> _WHAT YOU ARE ASKED TO DO_: Please retype all of the entries that follow, leaving the images out.

(Stored data entries)
_____

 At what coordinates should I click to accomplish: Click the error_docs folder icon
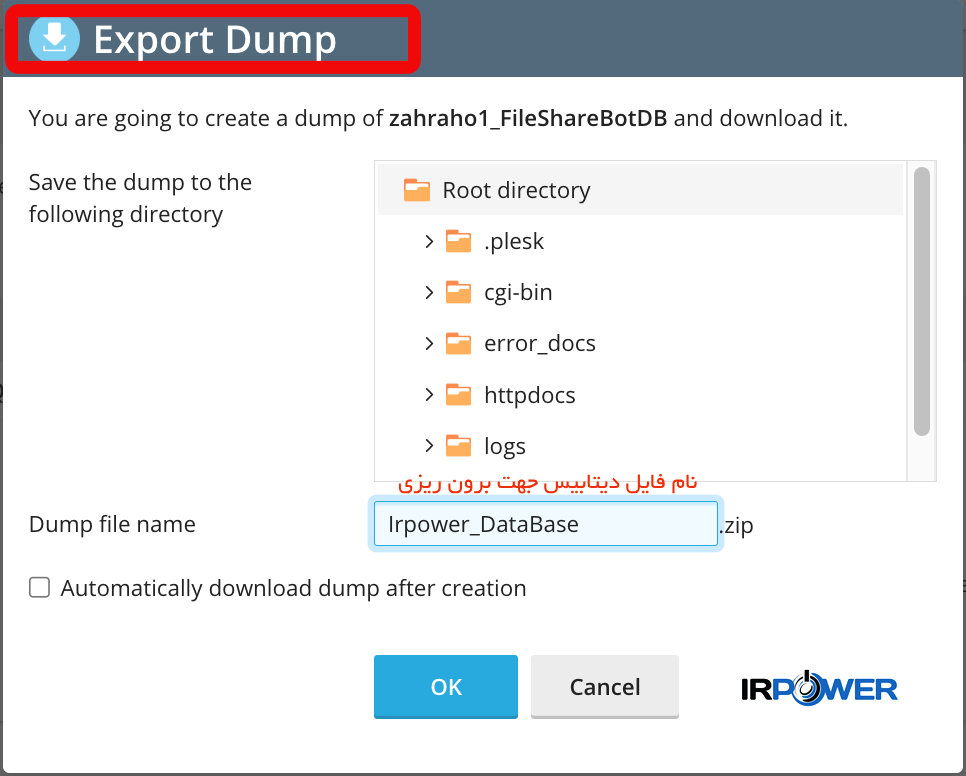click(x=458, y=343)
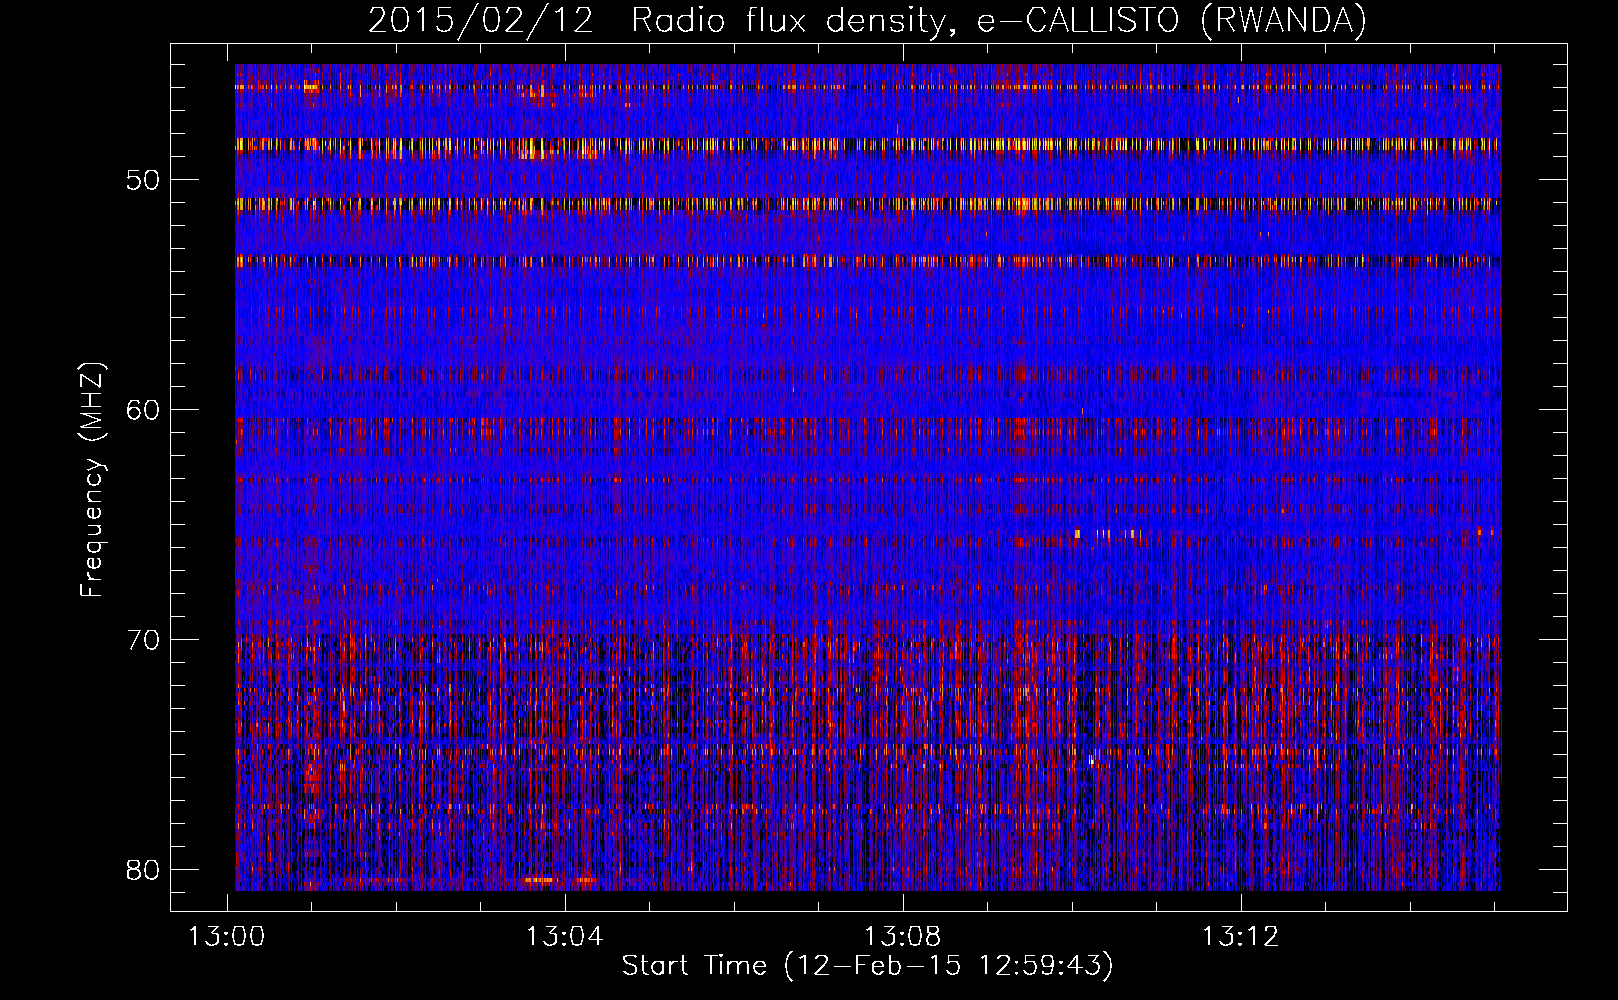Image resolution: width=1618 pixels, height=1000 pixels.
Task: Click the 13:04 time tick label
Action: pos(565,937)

_____

> _ANSWER TO THIS TASK_:
 At what coordinates should I click to accomplish: Click the error_docs folder icon
click(x=458, y=343)
Image resolution: width=1618 pixels, height=1000 pixels.
Task: Click the 13:04 time tick label
Action: pos(565,937)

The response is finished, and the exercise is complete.